The traditions of decorating, eating, and giving of Easter eggs is ubiquitous in communities throughout the United States. As an expression of new life and the coming of spring, the decorating of eggs is practiced in many cultures throughout the world, and Pennsylvania was the New World point of origin of Easter egg traditions in North America. The German-speaking immigrants arriving in Pennsylvania prior to the American Revolution introduced these the concept of decorated eggs to the Eastern United States, but later waves of German-American and Eastern European immigrants reinforced and diversified the tradition throughout the continent.

The most common means of decorating Easter eggs among the Pennsylvania Dutch was by hard boiling them with natural materials, such as onion skins to produce red, red cabbage to produce green (if allowed to oxidize), walnut hulls for deep brown, hickory bark for yellow, and reconstituted berry juices or beets for pink and magenta. A little vinegar in the dye is what allowed the dye to attach to the surface of the egg. If natural materials were wrapped around the eggs or kept in close contact, it would produce a mottled appearance.

Eggs that cracked while dyeing were reserved for eating, while those with rich solid colors were traditionally scratched with a pen knife or needle to produce patterns by revealing the bright white of the shell under the dye. Scratched eggs often featured inscriptions of names, dates, initials, and a wide variety of imagery including birds, flowers, animals, stars, and geometric patterns.

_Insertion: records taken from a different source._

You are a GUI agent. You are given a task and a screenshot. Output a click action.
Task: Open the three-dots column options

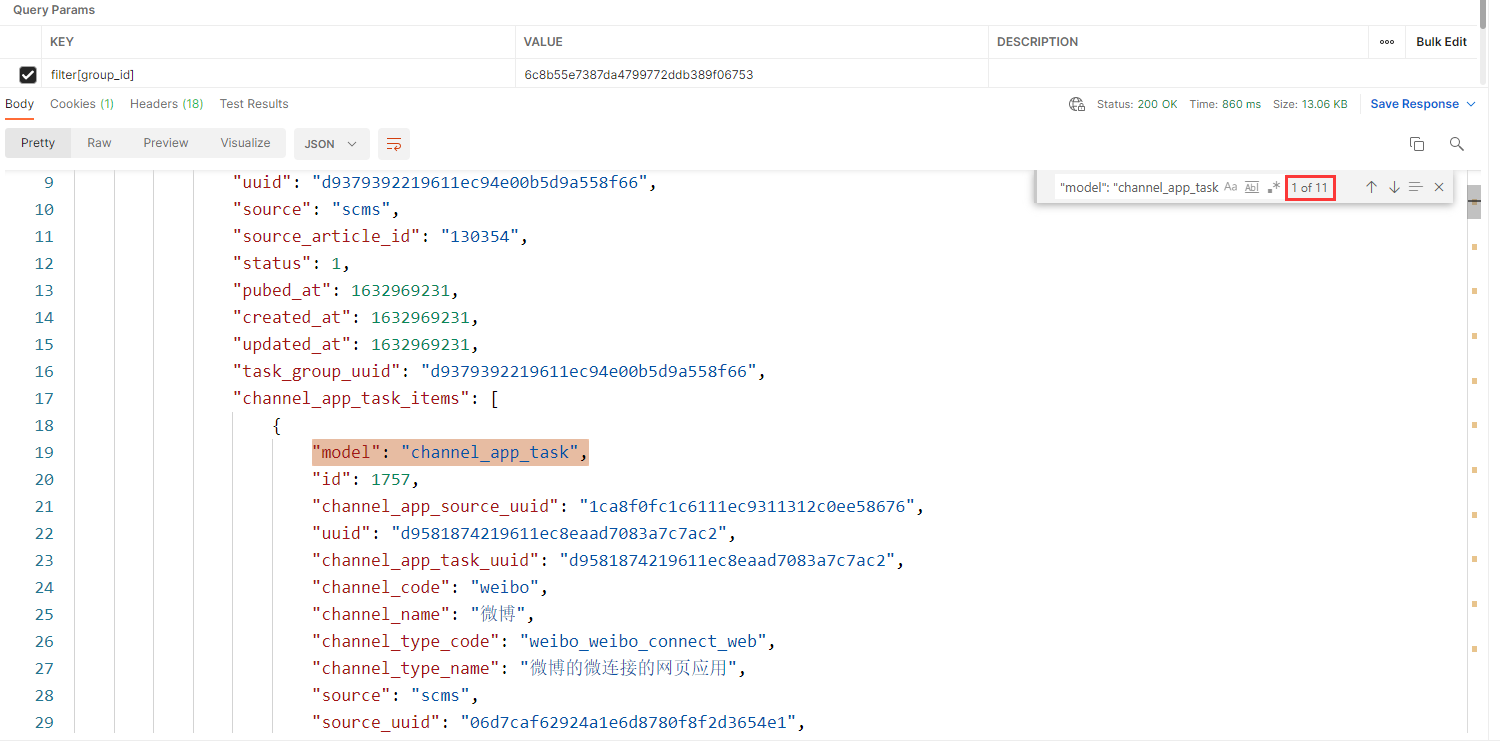coord(1386,42)
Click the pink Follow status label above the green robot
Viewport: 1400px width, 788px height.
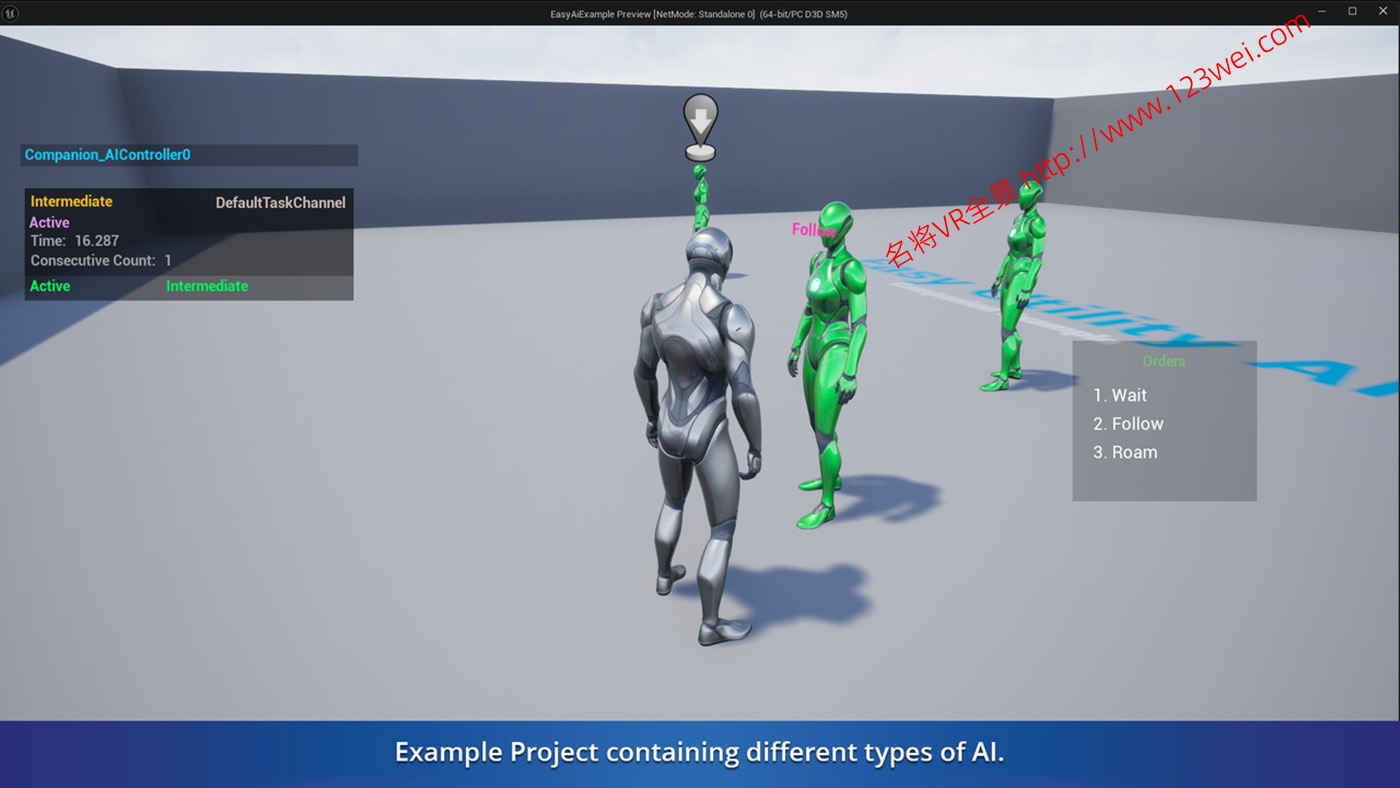click(x=812, y=230)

Some of the earliest surviving examples of this Pennsylvania Dutch cultural expression are from the late 18th century, while 19th-century examples are fairly common in local museums and cultural collections. The Heritage Center at Kutztown University is honored to preserve a collection of decorated eggs by the prolific Pennsylvania Dutch artist, poet, and musician Peter V. Fritsch (1945-2015) of Longswamp Township, Berks County. Peter created these eggs each year as gifts for friends and family, and his work features a combination of scratched, painted, and inscribed eggs highlighting the diversity of techniques in this living Pennsylvania tradition.